Climate change is among the key priorities for the 2014-2020 EU Multi-annual Financial Framework. The Commission has proposed that at least 20 per cent of the future EU budget shall target climate change activities. This will be achieved through the mainstreaming of climate obligations across different funding instruments inter alia Cohesion Policy and the Connecting Europe Facility. The legislative proposals on the separate funding instruments have included some provisions aimed to facilitate this mainstreaming. Specific ideas include a quantified earmarking, a requirement for tracking climate-related expenditure, the use of conditionality, etc.
Several questions arise:
- Are the proposed provisions appropriate and sufficient to guarantee a robust policy framework that will deliver the necessary scale of funding and improve the performance of EU spending from the point of view of low carbon and climate resilient transformations?

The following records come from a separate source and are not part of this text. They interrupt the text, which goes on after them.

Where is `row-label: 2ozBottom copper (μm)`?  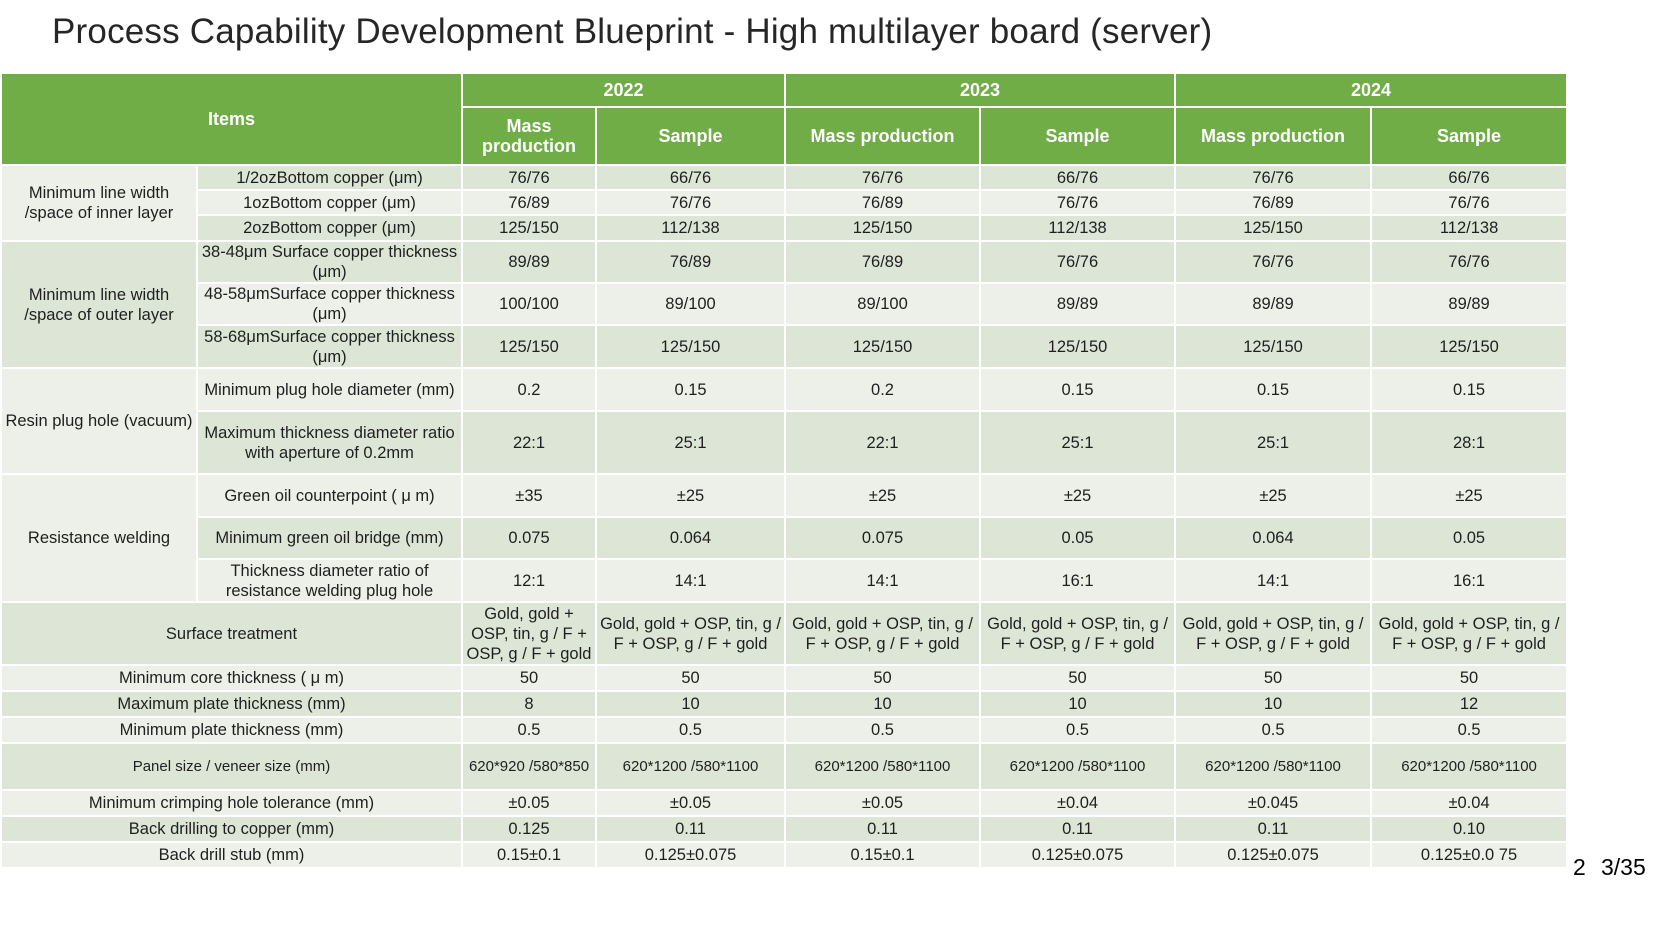 row-label: 2ozBottom copper (μm) is located at coordinates (330, 228).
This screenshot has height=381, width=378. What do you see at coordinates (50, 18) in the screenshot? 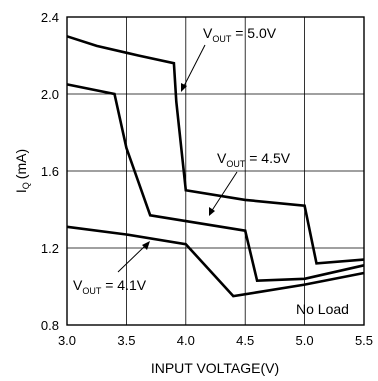
I see `y-tick-label: 2.4` at bounding box center [50, 18].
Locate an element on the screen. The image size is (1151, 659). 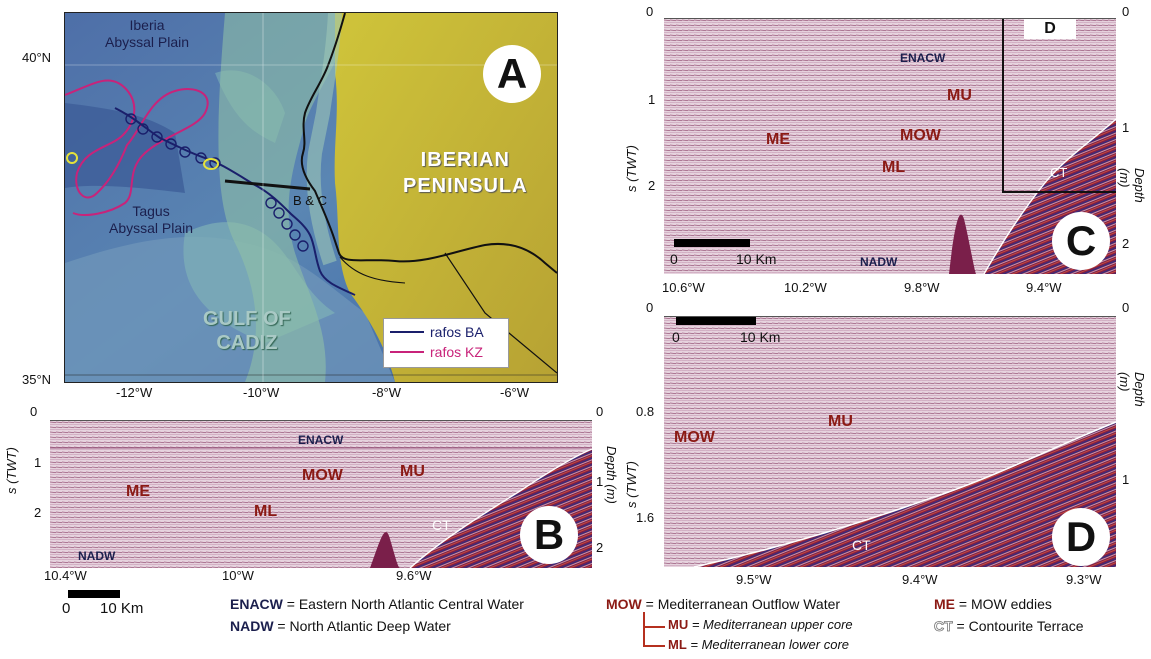
panel-d-left-tick-1: 0.8 is located at coordinates (646, 412).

- How can these provisions be translated into specific mechanisms and tools for ensuring climate change mainstreaming in spending programmes and investment projects? and
- What are the political constraints and implementation challenges of advancing such a policy framework in the final legislative packages?
The Institute for European Environmental Policy (IEEP) is carrying out a project which aim is to explore options and identify concrete tools and mechanisms for the mainstreaming of climate change in the 2014-2020 EU Cohesion Policy and the Connecting Europe Facility (special attention will be paid to assessing and exploring methodologies for tracking expenditure and reporting progress to climate change mainstreaming). This will be the topic of a one-day policy dialogue workshop ‘Practical options for mainstreaming climate change in the 2014-2020 EU budget’ organised by IEEP on 1 February 2012 (see background document). The final project report will be published in March 2012.